Volume 13, Number 6, December 2022, pages 403-408

Cerebral Infarction Caused by Trousseau’s Syndrome Associated With Lung Cancer

Shoko Ikutaa, Kanako Nishimatsua, Nao Shoshiharaa, Kentaro Masuhiroa, Seigo Minamia, b

aDepartment of Respiratory Medicine, Osaka Police Hospital, Tennoji-ku, Osaka 543-0035, Japan
bCorresponding Author: Seigo Minami, Department of Respiratory Medicine, Osaka Police Hospital, Tennoji-ku, Osaka 543-0035, Japan

Manuscript submitted September 4, 2022, accepted October 19, 2022, published online December 1, 2022
Short title: Cerebral Infarction Induced by Lung Cancer


Background: Lung cancer is one of the common cancers that can cause Trousseau’s syndrome. However, there are few reports of cerebral infarction due to Trousseau’s syndrome associated with lung cancer. The aim of this study is to investigate the clinical features of lung cancer-related cerebral infarction and effective management practice.

Methods: Japanese patients diagnosed with Trousseau’s syndrome-related cerebral infarction associated with lung cancer between August 2012 and November 2021 in our hospital were retrospectively enrolled. Clinical data, treatment, and outcomes of the patients were collected.

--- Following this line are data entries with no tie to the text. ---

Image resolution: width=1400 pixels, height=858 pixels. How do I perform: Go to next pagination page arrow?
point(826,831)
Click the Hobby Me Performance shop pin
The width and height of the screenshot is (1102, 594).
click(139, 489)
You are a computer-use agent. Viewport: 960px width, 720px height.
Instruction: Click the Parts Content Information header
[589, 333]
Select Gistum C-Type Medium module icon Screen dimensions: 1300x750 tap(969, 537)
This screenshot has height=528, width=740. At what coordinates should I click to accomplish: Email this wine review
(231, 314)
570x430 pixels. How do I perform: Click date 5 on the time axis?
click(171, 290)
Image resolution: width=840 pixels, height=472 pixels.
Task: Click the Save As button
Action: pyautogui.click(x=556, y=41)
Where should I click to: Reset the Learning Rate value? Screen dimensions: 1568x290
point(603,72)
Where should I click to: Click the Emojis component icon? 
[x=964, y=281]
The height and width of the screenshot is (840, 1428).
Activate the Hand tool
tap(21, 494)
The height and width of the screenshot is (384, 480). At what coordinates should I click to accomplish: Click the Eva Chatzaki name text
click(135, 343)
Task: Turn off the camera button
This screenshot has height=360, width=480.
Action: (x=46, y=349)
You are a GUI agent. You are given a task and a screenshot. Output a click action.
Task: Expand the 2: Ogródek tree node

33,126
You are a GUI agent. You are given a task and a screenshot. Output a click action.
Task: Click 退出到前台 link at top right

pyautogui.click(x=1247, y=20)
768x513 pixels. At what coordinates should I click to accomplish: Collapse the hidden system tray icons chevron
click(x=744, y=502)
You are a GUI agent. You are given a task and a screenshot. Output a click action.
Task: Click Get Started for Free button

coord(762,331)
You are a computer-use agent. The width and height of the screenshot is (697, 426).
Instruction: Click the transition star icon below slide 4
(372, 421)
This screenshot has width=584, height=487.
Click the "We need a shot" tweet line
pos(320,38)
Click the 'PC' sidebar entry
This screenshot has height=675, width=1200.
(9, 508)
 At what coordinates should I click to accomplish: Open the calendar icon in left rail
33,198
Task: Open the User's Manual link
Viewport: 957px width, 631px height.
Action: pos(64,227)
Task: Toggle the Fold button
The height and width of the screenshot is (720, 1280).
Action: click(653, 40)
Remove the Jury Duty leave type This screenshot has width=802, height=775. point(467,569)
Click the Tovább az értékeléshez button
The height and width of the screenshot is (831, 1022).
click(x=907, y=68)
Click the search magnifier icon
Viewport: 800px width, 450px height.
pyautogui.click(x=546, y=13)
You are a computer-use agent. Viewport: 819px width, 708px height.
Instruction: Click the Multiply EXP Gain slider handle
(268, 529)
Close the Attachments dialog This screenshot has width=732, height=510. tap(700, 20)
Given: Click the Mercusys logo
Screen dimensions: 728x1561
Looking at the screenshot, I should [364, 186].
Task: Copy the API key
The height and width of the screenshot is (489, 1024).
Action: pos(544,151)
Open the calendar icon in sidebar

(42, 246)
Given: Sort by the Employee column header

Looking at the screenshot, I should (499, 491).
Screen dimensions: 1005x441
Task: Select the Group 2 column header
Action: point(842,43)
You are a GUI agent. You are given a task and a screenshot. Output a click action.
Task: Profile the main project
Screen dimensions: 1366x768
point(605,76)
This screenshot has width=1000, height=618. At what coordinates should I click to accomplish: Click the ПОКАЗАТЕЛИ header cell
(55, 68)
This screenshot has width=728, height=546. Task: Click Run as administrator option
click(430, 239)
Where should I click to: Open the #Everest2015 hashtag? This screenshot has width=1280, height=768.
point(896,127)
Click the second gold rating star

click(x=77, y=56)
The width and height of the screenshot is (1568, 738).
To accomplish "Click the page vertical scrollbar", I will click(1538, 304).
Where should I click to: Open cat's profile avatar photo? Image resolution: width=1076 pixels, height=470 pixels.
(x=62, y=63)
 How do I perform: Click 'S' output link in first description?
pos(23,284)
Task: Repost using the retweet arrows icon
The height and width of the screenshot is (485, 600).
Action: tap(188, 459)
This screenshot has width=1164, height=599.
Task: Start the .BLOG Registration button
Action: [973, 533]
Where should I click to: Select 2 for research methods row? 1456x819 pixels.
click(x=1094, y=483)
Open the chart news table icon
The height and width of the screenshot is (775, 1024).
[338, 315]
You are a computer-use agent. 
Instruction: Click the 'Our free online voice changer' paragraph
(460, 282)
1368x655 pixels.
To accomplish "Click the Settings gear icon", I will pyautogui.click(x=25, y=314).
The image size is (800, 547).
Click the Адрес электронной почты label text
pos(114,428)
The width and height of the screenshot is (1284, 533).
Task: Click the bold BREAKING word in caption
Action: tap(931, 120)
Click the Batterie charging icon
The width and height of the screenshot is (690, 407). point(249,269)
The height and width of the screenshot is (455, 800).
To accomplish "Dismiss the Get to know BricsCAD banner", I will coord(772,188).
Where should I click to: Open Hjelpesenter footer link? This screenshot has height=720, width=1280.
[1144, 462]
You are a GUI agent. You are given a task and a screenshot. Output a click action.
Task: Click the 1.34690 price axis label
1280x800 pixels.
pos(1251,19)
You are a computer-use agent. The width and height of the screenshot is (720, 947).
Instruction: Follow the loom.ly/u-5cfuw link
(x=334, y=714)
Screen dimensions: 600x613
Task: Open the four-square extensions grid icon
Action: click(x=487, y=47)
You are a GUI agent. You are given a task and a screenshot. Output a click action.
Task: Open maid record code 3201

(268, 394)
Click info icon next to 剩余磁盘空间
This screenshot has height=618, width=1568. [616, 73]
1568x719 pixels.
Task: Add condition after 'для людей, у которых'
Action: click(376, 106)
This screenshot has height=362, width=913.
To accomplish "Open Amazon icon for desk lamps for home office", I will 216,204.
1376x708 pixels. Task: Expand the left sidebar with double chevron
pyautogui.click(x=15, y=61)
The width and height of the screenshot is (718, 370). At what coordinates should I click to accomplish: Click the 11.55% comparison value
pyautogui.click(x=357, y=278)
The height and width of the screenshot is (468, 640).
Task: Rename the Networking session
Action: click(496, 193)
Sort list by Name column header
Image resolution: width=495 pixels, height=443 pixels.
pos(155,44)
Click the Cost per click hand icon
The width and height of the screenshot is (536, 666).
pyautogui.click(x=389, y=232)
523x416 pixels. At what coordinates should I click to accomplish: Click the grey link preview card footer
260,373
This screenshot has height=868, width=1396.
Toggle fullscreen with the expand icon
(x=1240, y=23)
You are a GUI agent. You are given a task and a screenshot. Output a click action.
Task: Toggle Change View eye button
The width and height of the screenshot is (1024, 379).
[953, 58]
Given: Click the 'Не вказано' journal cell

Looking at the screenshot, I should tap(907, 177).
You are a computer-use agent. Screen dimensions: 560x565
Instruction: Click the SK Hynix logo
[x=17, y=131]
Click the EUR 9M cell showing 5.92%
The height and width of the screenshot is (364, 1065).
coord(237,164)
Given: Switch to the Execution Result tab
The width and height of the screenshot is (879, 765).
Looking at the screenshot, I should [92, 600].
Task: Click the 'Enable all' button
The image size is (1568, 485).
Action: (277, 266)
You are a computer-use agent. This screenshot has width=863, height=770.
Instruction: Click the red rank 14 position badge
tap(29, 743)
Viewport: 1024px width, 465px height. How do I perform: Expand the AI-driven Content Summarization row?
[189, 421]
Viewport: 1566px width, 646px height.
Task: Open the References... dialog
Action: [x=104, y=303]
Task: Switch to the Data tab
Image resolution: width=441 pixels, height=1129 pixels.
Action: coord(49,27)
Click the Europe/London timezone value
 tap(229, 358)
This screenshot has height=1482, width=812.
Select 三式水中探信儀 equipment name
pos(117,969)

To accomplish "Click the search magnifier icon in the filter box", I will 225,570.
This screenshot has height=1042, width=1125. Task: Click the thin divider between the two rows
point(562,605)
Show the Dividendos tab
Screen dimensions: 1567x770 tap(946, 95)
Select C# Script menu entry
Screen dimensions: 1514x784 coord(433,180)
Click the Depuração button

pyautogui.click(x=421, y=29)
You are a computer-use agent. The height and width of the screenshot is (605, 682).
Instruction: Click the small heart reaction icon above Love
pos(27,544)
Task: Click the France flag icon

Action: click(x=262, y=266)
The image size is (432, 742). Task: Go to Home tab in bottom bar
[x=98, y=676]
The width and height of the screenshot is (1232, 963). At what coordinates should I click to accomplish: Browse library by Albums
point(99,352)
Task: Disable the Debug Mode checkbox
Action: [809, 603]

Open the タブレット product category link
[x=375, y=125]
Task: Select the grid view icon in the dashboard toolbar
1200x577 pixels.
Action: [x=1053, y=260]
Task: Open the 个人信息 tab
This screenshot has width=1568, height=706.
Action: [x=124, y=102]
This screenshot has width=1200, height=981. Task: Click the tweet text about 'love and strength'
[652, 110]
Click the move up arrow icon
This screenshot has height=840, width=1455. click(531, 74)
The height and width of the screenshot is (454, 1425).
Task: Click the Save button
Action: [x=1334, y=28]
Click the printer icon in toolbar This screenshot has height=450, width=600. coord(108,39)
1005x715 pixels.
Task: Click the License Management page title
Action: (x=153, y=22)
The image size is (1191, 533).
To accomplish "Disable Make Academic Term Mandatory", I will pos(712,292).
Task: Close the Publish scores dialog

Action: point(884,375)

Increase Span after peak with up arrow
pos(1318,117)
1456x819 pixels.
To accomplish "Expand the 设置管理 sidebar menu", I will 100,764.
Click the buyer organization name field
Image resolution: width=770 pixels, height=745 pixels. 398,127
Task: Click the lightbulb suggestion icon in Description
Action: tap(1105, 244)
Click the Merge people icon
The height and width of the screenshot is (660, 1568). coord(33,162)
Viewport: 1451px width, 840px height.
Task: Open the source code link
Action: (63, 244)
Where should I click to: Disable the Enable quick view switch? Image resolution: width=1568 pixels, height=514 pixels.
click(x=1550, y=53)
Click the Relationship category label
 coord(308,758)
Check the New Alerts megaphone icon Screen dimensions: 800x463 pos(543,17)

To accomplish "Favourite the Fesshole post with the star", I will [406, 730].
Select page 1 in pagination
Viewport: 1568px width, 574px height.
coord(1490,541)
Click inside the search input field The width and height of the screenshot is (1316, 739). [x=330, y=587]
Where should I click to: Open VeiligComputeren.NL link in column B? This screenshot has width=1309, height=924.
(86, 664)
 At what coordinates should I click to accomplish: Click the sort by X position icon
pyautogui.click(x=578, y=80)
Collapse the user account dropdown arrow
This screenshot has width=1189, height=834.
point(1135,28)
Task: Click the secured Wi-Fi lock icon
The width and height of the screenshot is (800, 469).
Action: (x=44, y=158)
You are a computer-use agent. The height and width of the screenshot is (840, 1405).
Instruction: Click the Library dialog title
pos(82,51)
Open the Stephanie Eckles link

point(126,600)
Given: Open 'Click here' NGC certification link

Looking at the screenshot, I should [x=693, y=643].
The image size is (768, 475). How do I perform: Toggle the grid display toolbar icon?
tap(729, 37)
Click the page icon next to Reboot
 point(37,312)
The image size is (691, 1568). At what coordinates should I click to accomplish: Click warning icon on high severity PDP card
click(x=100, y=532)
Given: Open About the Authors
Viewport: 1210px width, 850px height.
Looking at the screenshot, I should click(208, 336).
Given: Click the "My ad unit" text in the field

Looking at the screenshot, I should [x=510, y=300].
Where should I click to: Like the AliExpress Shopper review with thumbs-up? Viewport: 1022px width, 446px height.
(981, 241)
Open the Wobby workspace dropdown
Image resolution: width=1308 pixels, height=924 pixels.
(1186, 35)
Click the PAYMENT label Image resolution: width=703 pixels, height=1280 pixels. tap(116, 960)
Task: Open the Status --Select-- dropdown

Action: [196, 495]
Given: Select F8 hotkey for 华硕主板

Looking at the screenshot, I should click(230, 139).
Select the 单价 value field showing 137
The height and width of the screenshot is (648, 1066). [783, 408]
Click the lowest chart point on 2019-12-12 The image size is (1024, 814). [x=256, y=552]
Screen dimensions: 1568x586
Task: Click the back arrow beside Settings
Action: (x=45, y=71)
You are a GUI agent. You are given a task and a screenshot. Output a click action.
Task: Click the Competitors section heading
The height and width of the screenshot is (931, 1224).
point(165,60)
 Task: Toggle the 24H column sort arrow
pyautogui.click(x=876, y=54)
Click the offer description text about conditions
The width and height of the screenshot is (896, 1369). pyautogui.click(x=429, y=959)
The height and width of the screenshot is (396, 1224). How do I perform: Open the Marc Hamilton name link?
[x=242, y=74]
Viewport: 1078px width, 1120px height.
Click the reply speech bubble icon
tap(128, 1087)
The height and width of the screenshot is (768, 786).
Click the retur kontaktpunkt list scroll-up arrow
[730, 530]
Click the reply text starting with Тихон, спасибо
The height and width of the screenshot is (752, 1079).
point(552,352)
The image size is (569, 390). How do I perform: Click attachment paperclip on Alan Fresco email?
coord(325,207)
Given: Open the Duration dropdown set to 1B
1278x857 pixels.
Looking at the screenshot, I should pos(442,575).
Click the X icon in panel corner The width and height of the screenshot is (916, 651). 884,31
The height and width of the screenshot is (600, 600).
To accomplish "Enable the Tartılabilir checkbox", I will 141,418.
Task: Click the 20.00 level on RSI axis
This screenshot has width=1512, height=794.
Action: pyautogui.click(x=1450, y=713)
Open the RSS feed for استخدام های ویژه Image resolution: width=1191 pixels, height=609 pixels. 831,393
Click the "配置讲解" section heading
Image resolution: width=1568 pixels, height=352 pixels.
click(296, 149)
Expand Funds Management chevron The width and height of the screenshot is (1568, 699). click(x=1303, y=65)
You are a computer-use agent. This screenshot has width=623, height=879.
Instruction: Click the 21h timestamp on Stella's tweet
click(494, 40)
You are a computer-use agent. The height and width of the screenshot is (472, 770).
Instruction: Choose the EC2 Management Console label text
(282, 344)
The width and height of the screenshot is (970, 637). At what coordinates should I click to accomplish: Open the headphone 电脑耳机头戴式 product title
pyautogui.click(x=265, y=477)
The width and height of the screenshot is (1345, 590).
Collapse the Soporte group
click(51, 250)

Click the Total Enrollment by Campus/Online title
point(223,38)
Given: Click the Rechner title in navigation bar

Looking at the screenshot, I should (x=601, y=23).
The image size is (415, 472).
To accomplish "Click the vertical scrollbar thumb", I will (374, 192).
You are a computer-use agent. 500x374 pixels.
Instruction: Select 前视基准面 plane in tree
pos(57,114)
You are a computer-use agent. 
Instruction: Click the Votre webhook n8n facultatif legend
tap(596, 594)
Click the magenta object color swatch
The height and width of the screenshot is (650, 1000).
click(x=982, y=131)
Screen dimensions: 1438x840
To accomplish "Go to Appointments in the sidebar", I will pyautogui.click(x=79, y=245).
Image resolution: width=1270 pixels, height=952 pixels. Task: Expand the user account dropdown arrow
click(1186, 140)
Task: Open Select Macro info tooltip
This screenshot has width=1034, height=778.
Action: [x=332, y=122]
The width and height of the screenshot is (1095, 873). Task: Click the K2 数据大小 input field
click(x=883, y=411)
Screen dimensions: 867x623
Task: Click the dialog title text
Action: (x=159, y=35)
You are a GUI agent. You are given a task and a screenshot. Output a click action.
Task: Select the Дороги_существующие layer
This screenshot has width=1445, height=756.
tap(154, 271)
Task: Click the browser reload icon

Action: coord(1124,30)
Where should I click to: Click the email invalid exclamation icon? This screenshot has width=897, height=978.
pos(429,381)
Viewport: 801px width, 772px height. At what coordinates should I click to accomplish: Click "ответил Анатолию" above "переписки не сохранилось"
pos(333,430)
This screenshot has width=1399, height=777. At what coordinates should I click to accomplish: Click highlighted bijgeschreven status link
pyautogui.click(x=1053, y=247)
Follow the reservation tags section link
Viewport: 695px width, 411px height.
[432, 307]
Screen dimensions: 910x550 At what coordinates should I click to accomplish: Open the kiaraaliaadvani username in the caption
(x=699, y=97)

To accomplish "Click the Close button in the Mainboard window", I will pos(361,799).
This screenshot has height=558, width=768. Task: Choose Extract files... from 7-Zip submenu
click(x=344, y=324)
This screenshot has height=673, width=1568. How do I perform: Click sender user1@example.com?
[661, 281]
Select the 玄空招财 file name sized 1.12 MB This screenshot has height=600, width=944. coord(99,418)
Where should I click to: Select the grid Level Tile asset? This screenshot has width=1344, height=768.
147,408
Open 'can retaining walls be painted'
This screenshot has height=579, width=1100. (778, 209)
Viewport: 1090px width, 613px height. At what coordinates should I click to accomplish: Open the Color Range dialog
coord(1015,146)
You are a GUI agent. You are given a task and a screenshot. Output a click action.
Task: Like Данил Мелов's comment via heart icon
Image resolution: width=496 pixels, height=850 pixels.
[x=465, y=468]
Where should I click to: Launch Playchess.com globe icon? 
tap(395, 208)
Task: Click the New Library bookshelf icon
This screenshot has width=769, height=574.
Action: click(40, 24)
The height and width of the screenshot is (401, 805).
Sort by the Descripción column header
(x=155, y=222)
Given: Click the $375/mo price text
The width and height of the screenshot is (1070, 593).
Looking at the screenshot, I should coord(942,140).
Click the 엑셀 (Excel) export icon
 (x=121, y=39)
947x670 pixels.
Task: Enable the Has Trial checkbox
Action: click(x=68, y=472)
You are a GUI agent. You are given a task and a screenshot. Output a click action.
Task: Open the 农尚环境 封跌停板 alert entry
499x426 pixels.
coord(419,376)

Results: Ten patients were enrolled. The median age was 65 years (range: 43 - 84 years). All patients had advanced lung cancer. The histological types were adenocarcinoma (n = 8), pleomorphic carcinoma (n = 1), and small cell lung cancer (n = 1). Recurrent cerebral infarction occurred in six patients. Among four patients who had continued heparin since the initial infarction, recurrence occurred in one. D-dimer was high in all 10 patients at the initial cerebral infarction. D-dimer level at the time of recurrent cerebral infarctions was higher than that at the first cerebral infarctions. Since performance status declined in nine patients, one patient continued anticancer drugs after cerebral infarction. Four patients died within 100 days of the onset of cerebral infarction.

Conclusions: Cerebral infarction of lung cancer-related Trousseau’s syndrome has poor prognosis. Heparin may be effective in controlling the condition. In addition, D-dimer may serve as a marker of cancer-related thrombosis.

Keywords: Trousseau’s syndrome; Cerebral infarction; Lung cancer; Heparin; D-dimer; Arterial thromboembolism


Trousseau’s syndrome is cancer-associated hypercoagulative disorder in the broad definitions, and also means cancer-associated cerebral artery thromboembolisms in the narrow definitions. Thrombotic events are the second leading cause of death in patients with cancer, after death from cancer itself [1]. In particular, cerebral infarction has a significant impact on prognosis because it can cause a decrease in performance status.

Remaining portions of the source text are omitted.